On January 23, McDonald’s Corporation (NYSE:MCD) released its annual report for the fiscal 2014. The company reported a 1% year-over-year (y-o-y) decline in comparable sales, due to a major decline in customer traffic. As a result, the company’s net revenues declined 2% y-o-y. Due to the China meat scandal in August, as well as weak performance in the U.S., the company’s operating income for the fiscal 2014 year declined 9% y-o-y.  McDonald’s reported a diluted EPS of $4.82, down 13% y-o-y. [2] As a result, McDonald’s CEO Don Thompson stepped down from his position and a company veteran Steve Easterbrook will be taking over as the new CEO of the company.

McDonald’s stock rose from $89 to $93 during the latter half of the last week. Our price estimate for the company’s stock is $96 (market cap of $94 billion) which is roughly 3% above the current market price.

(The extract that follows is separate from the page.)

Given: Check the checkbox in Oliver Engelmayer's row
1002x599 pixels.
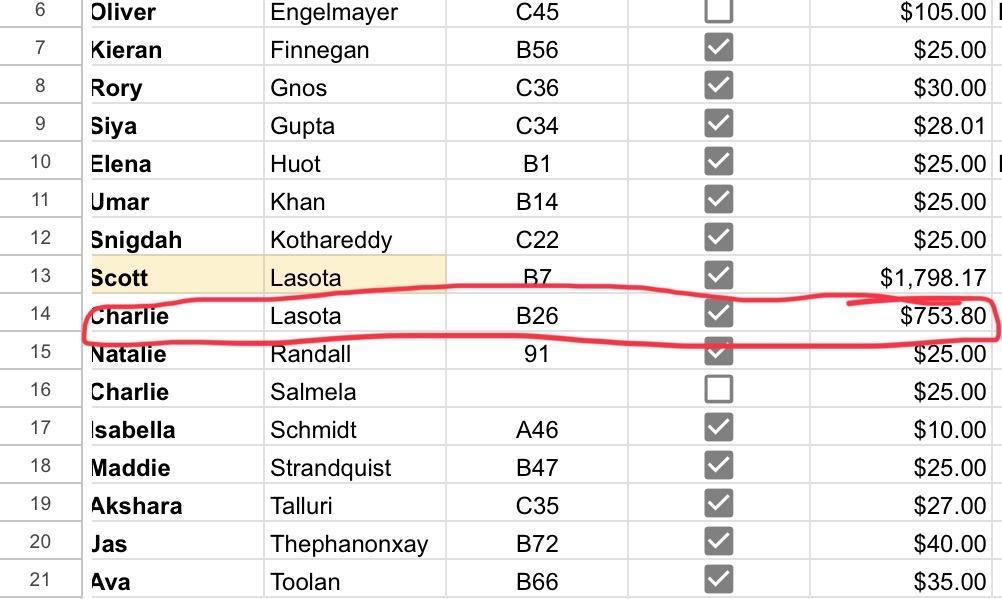Looking at the screenshot, I should (x=718, y=11).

See Our Complete Analysis For McDonald’s Corporation

Dunkin’ Brands

Dunkin’ Brands is scheduled to release its annual report for the fiscal 2014 on February 5 2015. Last month, the company announced new and updated performance guidance, where the company provided additional performance expectations for fiscal year 2015.  In the report, the company mentioned that its earnings growth expectation for 2015 is below its long-term targets. As a result of disappointing performance targets, the company’s stock declined nearly 10% from $46.22 to $42. The company expects Dunkin’ Donuts U.S. comparable sales growth to be in the range 1-3%, down from the 2-4% expected guidance mentioned during the Investor and Analyst Day. Moreover, the company expects Dunkin’ Donuts U.S. to add 410-440 net new restaurants and Baskin-Robbins U.S. to add 5-10 new outlets in 2015. The long-term revenue growth targets for the company were lowered from the 6-8% range to 5-7%. [3]

Dunkin’ Brands’ stock traded between the range of $45 and $47 during the last week. Our price estimate for the company’s stock is $43 (market cap of $4.5 billion), which is nearly 8% below the current market price.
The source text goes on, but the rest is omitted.